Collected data
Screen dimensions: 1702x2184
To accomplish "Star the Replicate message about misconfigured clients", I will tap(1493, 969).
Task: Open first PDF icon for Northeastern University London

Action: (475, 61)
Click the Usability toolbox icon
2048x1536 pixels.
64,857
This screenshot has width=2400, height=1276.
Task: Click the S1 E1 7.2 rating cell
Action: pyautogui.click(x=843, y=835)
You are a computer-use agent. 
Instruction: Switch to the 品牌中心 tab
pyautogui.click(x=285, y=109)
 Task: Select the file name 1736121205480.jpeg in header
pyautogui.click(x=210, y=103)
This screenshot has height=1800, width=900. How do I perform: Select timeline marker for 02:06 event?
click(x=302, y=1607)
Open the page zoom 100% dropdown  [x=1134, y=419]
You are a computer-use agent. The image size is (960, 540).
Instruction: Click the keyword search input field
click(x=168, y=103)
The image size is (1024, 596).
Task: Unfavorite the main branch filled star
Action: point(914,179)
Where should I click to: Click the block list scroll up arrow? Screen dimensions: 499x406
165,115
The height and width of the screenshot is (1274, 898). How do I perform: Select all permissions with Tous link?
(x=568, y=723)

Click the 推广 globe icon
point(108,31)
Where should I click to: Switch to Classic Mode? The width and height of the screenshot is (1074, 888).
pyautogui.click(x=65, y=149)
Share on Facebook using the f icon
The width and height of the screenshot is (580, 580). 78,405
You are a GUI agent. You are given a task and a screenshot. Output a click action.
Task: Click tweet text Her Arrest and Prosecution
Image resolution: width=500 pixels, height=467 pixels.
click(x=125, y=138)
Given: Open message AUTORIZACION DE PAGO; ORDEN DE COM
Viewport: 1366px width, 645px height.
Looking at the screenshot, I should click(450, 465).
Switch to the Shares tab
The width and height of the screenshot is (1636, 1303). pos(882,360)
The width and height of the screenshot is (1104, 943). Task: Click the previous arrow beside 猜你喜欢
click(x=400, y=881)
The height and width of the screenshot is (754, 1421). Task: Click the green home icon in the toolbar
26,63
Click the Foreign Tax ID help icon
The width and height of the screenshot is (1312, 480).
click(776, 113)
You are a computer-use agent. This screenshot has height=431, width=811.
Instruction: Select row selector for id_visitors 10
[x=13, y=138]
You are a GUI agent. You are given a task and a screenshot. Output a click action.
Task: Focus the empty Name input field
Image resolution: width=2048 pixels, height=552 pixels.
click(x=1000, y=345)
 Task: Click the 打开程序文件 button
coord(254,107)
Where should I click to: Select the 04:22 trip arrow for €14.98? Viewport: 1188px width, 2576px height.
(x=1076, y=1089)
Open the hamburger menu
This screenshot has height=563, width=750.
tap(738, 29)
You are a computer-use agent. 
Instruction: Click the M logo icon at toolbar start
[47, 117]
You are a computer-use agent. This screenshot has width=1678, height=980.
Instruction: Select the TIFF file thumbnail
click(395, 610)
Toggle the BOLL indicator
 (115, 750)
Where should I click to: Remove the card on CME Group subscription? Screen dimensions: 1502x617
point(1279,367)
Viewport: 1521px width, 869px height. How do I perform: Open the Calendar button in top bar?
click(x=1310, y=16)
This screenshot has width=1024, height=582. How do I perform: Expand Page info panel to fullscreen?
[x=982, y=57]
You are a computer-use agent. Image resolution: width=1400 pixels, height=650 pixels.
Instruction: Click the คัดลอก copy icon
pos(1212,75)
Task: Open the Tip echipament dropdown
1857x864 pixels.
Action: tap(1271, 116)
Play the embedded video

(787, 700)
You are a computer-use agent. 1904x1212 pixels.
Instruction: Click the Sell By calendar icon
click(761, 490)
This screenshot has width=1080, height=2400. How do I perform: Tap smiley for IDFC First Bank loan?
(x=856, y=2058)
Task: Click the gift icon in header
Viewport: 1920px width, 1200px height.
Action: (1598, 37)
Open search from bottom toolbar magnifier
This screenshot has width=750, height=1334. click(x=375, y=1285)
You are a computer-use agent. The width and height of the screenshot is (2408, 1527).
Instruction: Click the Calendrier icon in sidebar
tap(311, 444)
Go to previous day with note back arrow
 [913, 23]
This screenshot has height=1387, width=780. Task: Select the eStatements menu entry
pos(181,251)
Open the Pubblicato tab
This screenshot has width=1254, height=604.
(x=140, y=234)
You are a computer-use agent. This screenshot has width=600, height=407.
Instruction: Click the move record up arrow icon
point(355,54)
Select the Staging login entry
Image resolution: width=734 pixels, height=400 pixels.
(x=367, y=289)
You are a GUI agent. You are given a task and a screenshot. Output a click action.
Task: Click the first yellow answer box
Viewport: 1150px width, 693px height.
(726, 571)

WHAT YOU WILL DO -
Copy each line, exactly, that falls between the line containing "has width=1678, height=980." and the end of the entries, both included.

SOLUTION TO THIS EXERCISE -
You are a computer-use agent. This screenshot has width=1678, height=980.
Instruction: Select the TIFF file thumbnail
click(395, 610)
Toggle the BOLL indicator
 (115, 750)
Where should I click to: Remove the card on CME Group subscription? Screen dimensions: 1502x617
point(1279,367)
Viewport: 1521px width, 869px height. How do I perform: Open the Calendar button in top bar?
click(x=1310, y=16)
This screenshot has width=1024, height=582. How do I perform: Expand Page info panel to fullscreen?
[x=982, y=57]
You are a computer-use agent. Image resolution: width=1400 pixels, height=650 pixels.
Instruction: Click the คัดลอก copy icon
pos(1212,75)
Task: Open the Tip echipament dropdown
1857x864 pixels.
Action: tap(1271, 116)
Play the embedded video

(787, 700)
You are a computer-use agent. 1904x1212 pixels.
Instruction: Click the Sell By calendar icon
click(761, 490)
This screenshot has width=1080, height=2400. How do I perform: Tap smiley for IDFC First Bank loan?
(x=856, y=2058)
Task: Click the gift icon in header
Viewport: 1920px width, 1200px height.
Action: (1598, 37)
Open search from bottom toolbar magnifier
This screenshot has width=750, height=1334. click(x=375, y=1285)
You are a computer-use agent. The width and height of the screenshot is (2408, 1527).
Instruction: Click the Calendrier icon in sidebar
tap(311, 444)
Go to previous day with note back arrow
 [913, 23]
This screenshot has height=1387, width=780. Task: Select the eStatements menu entry
pos(181,251)
Open the Pubblicato tab
This screenshot has width=1254, height=604.
(x=140, y=234)
You are a computer-use agent. This screenshot has width=600, height=407.
Instruction: Click the move record up arrow icon
point(355,54)
Select the Staging login entry
Image resolution: width=734 pixels, height=400 pixels.
(x=367, y=289)
You are a GUI agent. You are given a task and a screenshot. Output a click action.
Task: Click the first yellow answer box
Viewport: 1150px width, 693px height.
(726, 571)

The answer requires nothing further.